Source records
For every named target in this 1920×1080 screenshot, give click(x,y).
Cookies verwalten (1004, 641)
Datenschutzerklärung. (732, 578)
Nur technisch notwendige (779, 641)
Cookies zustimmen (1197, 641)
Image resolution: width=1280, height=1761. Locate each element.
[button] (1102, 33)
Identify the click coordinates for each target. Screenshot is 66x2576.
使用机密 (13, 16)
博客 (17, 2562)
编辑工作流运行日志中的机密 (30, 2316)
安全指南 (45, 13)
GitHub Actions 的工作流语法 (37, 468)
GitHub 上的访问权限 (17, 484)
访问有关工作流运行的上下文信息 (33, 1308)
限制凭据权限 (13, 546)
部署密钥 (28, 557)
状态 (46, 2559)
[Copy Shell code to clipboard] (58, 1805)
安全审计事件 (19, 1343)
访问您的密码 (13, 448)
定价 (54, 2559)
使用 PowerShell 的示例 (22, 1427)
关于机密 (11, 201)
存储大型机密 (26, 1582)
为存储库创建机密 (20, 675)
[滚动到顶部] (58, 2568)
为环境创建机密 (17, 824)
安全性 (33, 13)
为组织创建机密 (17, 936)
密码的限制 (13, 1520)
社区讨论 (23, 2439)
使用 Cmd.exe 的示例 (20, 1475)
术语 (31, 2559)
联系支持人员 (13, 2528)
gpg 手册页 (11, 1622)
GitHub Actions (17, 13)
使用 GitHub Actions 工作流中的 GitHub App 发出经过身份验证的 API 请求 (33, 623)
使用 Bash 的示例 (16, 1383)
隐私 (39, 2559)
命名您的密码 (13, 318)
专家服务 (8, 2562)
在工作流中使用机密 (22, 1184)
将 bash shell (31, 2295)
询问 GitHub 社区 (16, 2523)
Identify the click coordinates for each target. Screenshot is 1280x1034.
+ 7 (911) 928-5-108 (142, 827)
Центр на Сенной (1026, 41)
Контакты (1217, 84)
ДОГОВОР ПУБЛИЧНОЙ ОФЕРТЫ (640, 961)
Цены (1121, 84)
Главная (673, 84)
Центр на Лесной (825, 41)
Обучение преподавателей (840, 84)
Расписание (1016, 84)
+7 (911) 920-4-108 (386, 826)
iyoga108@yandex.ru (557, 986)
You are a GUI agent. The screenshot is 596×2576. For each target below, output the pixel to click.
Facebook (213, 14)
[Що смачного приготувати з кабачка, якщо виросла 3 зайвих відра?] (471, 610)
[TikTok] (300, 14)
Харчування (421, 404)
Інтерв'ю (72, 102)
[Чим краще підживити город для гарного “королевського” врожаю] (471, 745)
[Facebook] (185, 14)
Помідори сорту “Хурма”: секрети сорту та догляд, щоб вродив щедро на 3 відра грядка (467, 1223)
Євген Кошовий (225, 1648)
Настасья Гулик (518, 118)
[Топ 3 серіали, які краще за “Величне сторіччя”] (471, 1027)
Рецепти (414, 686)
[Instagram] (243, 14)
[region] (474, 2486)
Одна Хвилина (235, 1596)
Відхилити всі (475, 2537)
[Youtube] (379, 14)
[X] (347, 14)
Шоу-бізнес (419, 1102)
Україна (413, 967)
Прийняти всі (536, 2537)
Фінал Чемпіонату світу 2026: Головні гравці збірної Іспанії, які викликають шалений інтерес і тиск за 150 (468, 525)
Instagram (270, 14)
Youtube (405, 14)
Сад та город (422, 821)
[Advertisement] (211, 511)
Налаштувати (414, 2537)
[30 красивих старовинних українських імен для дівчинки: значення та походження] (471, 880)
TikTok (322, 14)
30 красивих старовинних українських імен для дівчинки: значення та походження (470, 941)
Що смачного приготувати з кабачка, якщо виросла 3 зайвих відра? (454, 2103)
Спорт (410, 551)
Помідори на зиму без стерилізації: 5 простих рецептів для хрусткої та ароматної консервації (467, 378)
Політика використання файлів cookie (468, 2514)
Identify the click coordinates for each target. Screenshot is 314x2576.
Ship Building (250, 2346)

REQUIREMENT: Every record listed above should be reproduced exactly.

SOLUTION TO THIS TASK:
For every named target in this 1920×1080 screenshot, give click(x,y).
Cookies verwalten (1004, 641)
Datenschutzerklärung. (732, 578)
Nur technisch notwendige (779, 641)
Cookies zustimmen (1197, 641)
Image resolution: width=1280, height=1761. Locate each element.
[button] (1102, 33)
Identify the click coordinates for each target. Screenshot is 66x2576.
使用机密 (13, 16)
博客 (17, 2562)
编辑工作流运行日志中的机密 (30, 2316)
安全指南 (45, 13)
GitHub Actions 的工作流语法 (37, 468)
GitHub 上的访问权限 (17, 484)
访问有关工作流运行的上下文信息 (33, 1308)
限制凭据权限 (13, 546)
部署密钥 (28, 557)
状态 (46, 2559)
[Copy Shell code to clipboard] (58, 1805)
安全审计事件 (19, 1343)
访问您的密码 (13, 448)
定价 (54, 2559)
使用 PowerShell 的示例 (22, 1427)
关于机密 (11, 201)
存储大型机密 (26, 1582)
为存储库创建机密 (20, 675)
[滚动到顶部] (58, 2568)
为环境创建机密 (17, 824)
安全性 (33, 13)
为组织创建机密 (17, 936)
密码的限制 (13, 1520)
社区讨论 (23, 2439)
使用 Cmd.exe 的示例 (20, 1475)
术语 (31, 2559)
联系支持人员 (13, 2528)
gpg 手册页 (11, 1622)
GitHub Actions (17, 13)
使用 GitHub Actions 工作流中的 GitHub App 发出经过身份验证的 API 请求 (33, 623)
使用 Bash 的示例 (16, 1383)
隐私 (39, 2559)
命名您的密码 (13, 318)
专家服务 (8, 2562)
在工作流中使用机密 (22, 1184)
将 bash shell (31, 2295)
询问 GitHub 社区 (16, 2523)
Identify the click coordinates for each target. Screenshot is 1280x1034.
+ 7 (911) 928-5-108 (142, 827)
Центр на Сенной (1026, 41)
Контакты (1217, 84)
ДОГОВОР ПУБЛИЧНОЙ ОФЕРТЫ (640, 961)
Цены (1121, 84)
Главная (673, 84)
Центр на Лесной (825, 41)
Обучение преподавателей (840, 84)
Расписание (1016, 84)
+7 (911) 920-4-108 (386, 826)
iyoga108@yandex.ru (557, 986)
You are a GUI agent. The screenshot is 596×2576. For each target below, output the pixel to click.
Facebook (213, 14)
[Що смачного приготувати з кабачка, якщо виросла 3 зайвих відра?] (471, 610)
[TikTok] (300, 14)
Харчування (421, 404)
Інтерв'ю (72, 102)
[Чим краще підживити город для гарного “королевського” врожаю] (471, 745)
[Facebook] (185, 14)
Помідори сорту “Хурма”: секрети сорту та догляд, щоб вродив щедро на 3 відра грядка (467, 1223)
Євген Кошовий (225, 1648)
Настасья Гулик (518, 118)
[Топ 3 серіали, які краще за “Величне сторіччя”] (471, 1027)
Рецепти (414, 686)
[Instagram] (243, 14)
[region] (474, 2486)
Одна Хвилина (235, 1596)
Відхилити всі (475, 2537)
[Youtube] (379, 14)
[X] (347, 14)
Шоу-бізнес (419, 1102)
Україна (413, 967)
Прийняти всі (536, 2537)
Фінал Чемпіонату світу 2026: Головні гравці збірної Іспанії, які викликають шалений інтерес і тиск за 150 (468, 525)
Instagram (270, 14)
Youtube (405, 14)
Сад та город (422, 821)
[Advertisement] (211, 511)
Налаштувати (414, 2537)
[30 красивих старовинних українських імен для дівчинки: значення та походження] (471, 880)
TikTok (322, 14)
30 красивих старовинних українських імен для дівчинки: значення та походження (470, 941)
Що смачного приготувати з кабачка, якщо виросла 3 зайвих відра? (454, 2103)
Спорт (410, 551)
Помідори на зиму без стерилізації: 5 простих рецептів для хрусткої та ароматної консервації (467, 378)
Політика використання файлів cookie (468, 2514)
Identify the click coordinates for each target. Screenshot is 314x2576.
Ship Building (250, 2346)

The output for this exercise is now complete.